3. D'autre part, l'article R. 776-9 du code de l'entrée et du séjour des étrangers et du droit d'asile dispose : " Le délai d'appel est d'un mois. Il court à compter du jour où le jugement a été notifié à la partie intéressée. Cette notification mentionne la possibilité de faire appel et le délai dans lequel cette voie de recours peut être exercée". Il ressort des pièces du dossier de première instance que M. C...a reçu notification du jugement attaqué le 5 mars 2018. Il disposait, pour faire appel de ce jugement, d'un délai franc d'un mois à compter de cette date. Par suite, la préfète de Seine-et-Marne n'est pas fondée à soutenir que la requête de M. C..., enregistrée au greffe de la Cour le 5 avril 2018, serait irrecevable faute d'avoir été présentée dans le délai d'appel.
Sur le bien-fondé du jugement :
4. En premier lieu, l'arrêté attaqué vise les textes dont il fait application, notamment l'article L. 511-1 I 1° du code de l'entrée et du séjour des étrangers et du droit d'asile. Il fait état des éléments de fait précis relatifs à la situation de M. C..., son entrée et son séjour irrégulier, ainsi que l'absence de preuve qu'il contribue à l'entretien et à l'éducation de son enfant mineur, qui fondent la décision attaquée. Par suite, l'arrêté attaqué comporte l'énoncé des considérations de fait et de droit qui en constituent le fondement et est suffisamment motivé. Il ressort de cette motivation que le moyen tiré de ce que la préfète aurait entaché la décision contestée d'un défaut d'examen de la situation personnelle de l'intéressé doit également être écarté.

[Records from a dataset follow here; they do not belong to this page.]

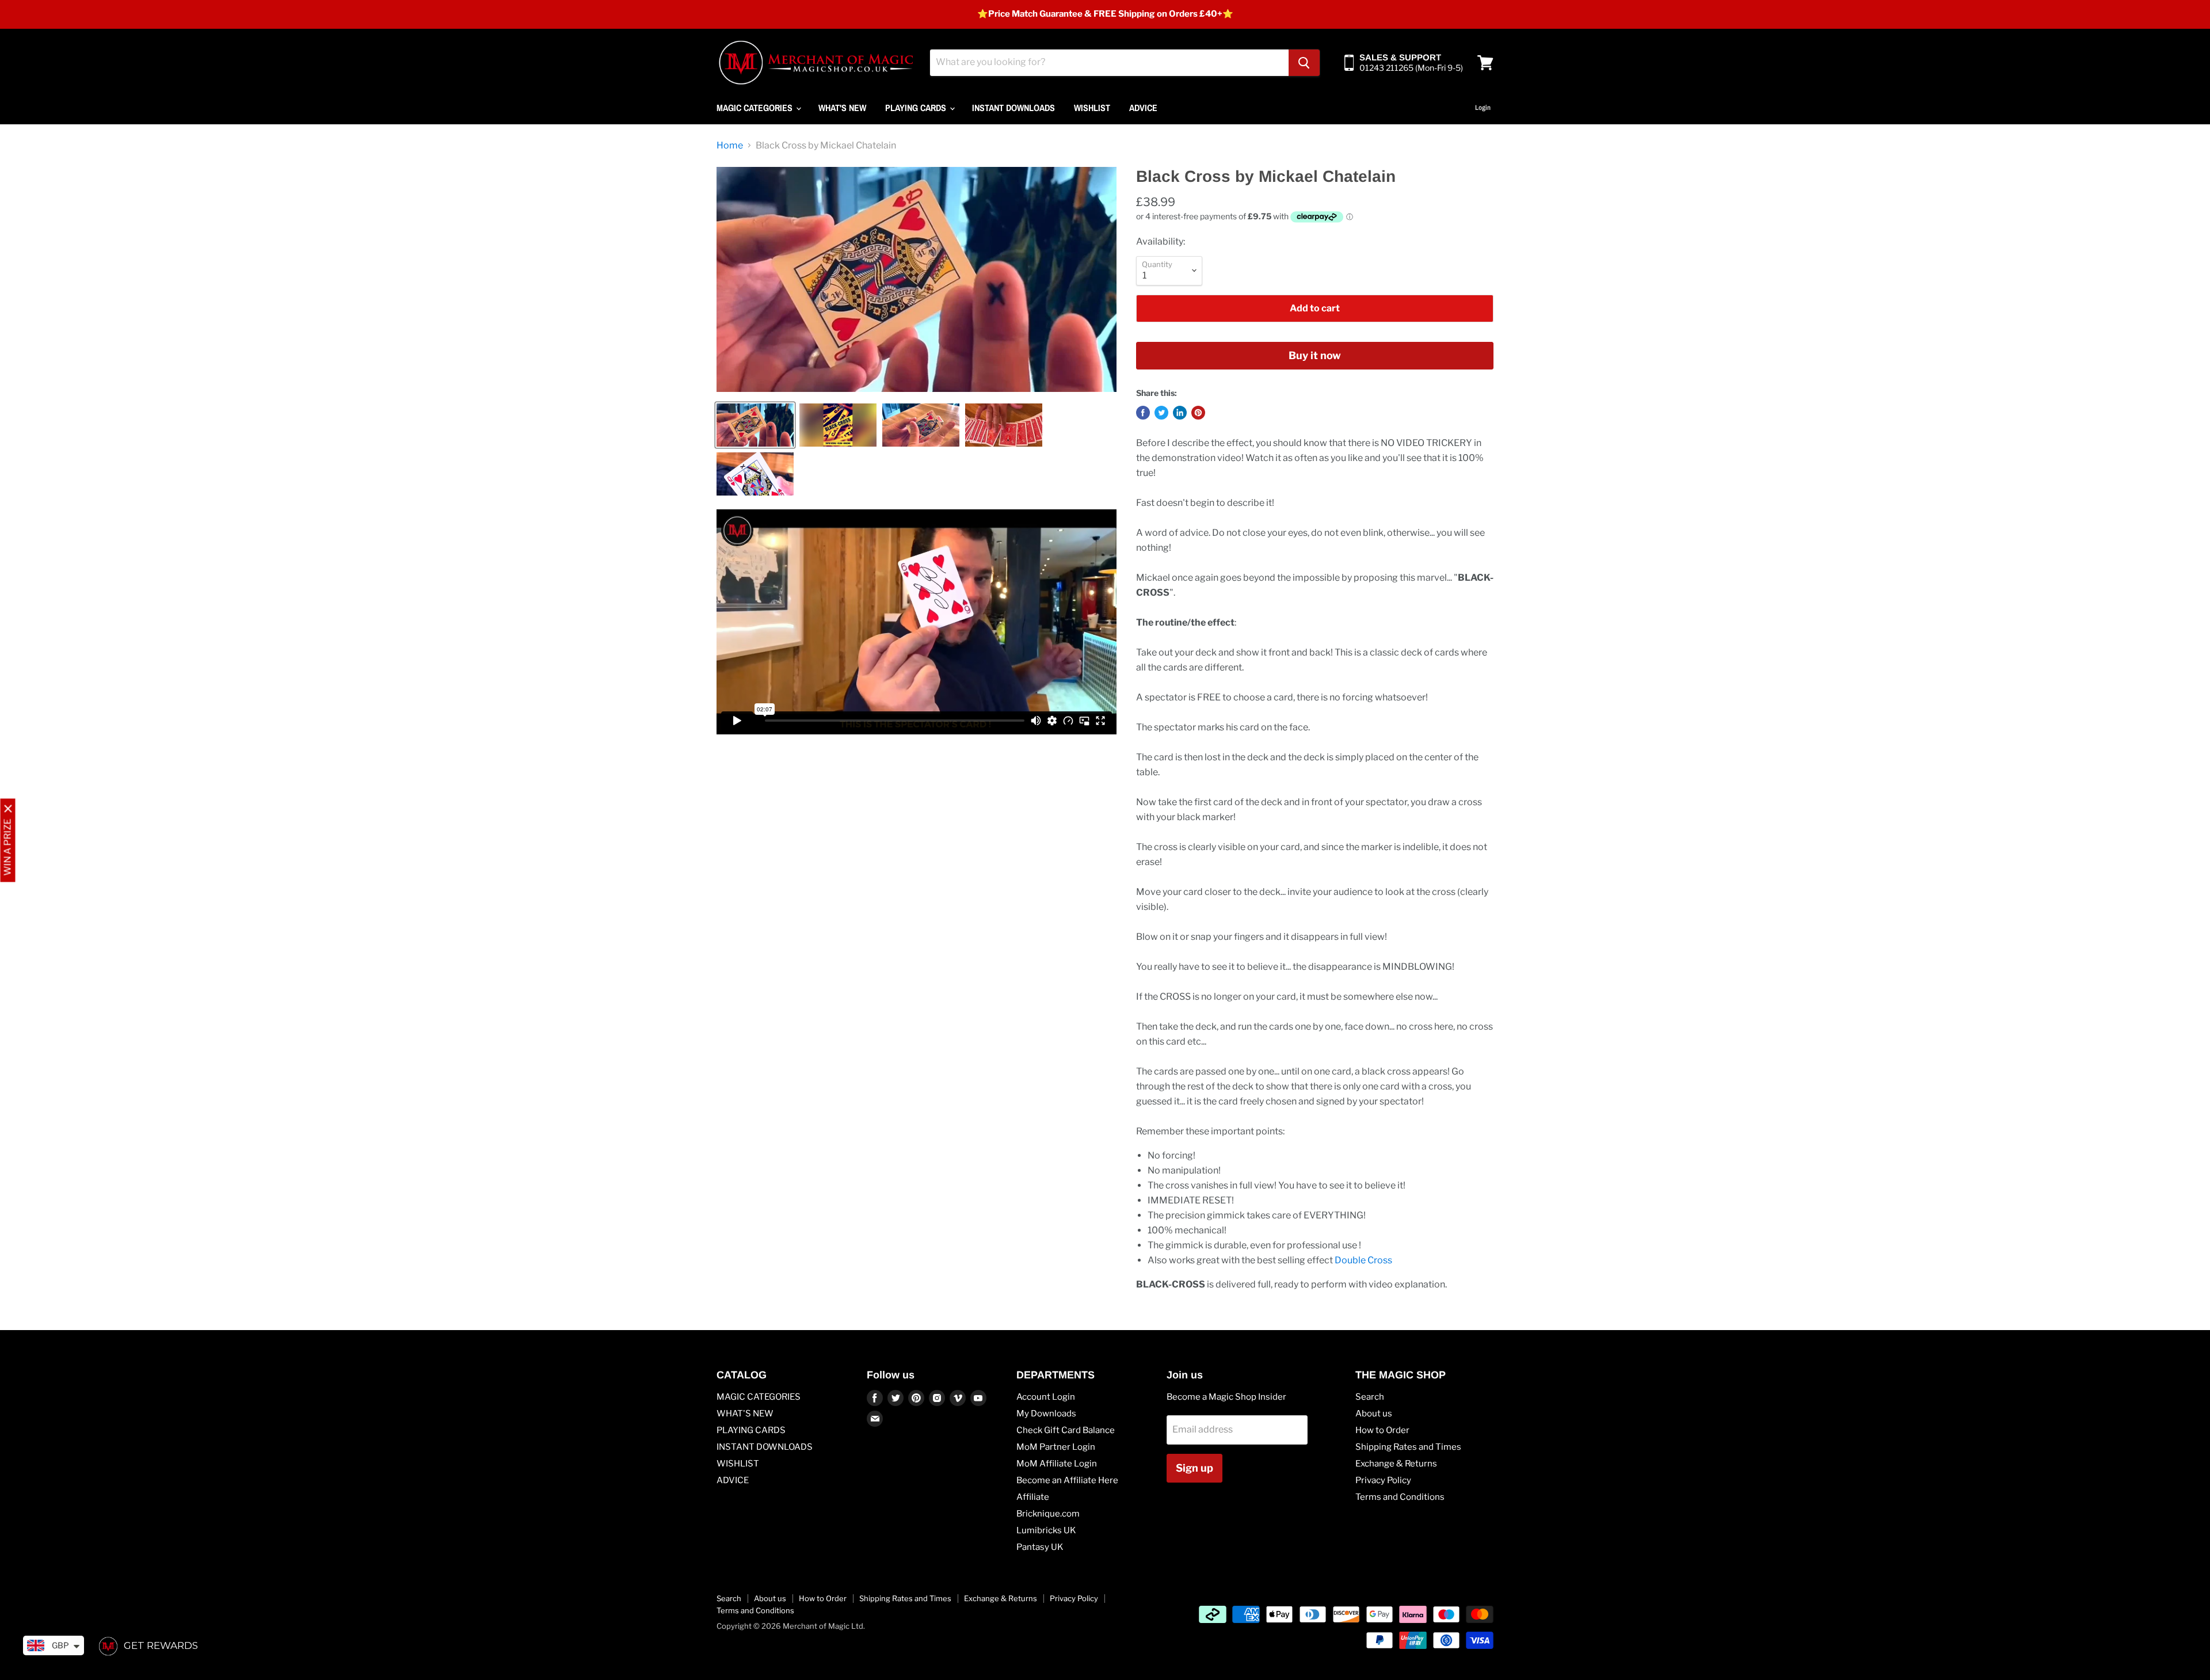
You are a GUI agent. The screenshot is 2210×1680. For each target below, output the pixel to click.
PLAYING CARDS (916, 107)
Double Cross (1363, 1260)
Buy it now (1315, 355)
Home (730, 145)
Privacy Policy (1383, 1480)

5. En deuxième lieu, l'article L. 511-4 du code de l'entrée du séjour des étrangers et du droit d'asile dispose : " Ne peuvent faire l'objet d'une obligation de quitter le territoire français : (...) 4° L'étranger qui réside habituellement en France depuis plus de dix ans, sauf s'il a été, pendant toute cette période, titulaire d'une carte de séjour temporaire portant la mention " étudiant " (...) 11° Le ressortissant d'un Etat membre de l'Union européenne (...) ainsi que les membres de sa famille qui bénéficient du droit au séjour permanent prévu par l'article L. 122-1 (...) ". M. C...fait valoir qu'il réside en France depuis presque neuf ans et est le père d'une enfant née le 21 mai 2015 à Villeneuve-Saint-Georges de MmeD..., de nationalité espagnole, et qu'un jugement du tribunal de grande instance de Créteil du 5 août 2016 lui a reconnu l'autorité parentale conjointe et un droit de visite médiatisé sur cette enfant. Toutefois, alors que M. C...ne démontre même pas la nationalité espagnole de sa fille, il ne ressort pas des pièces du dossier qu'il se trouverait dans l'un des cas prévus par les dispositions de l'article L. 511-4 du code de l'entrée du séjour des étrangers et du droit d'asile où la préfète ne pouvait légalement prononcer une obligation de quitter le territoire français.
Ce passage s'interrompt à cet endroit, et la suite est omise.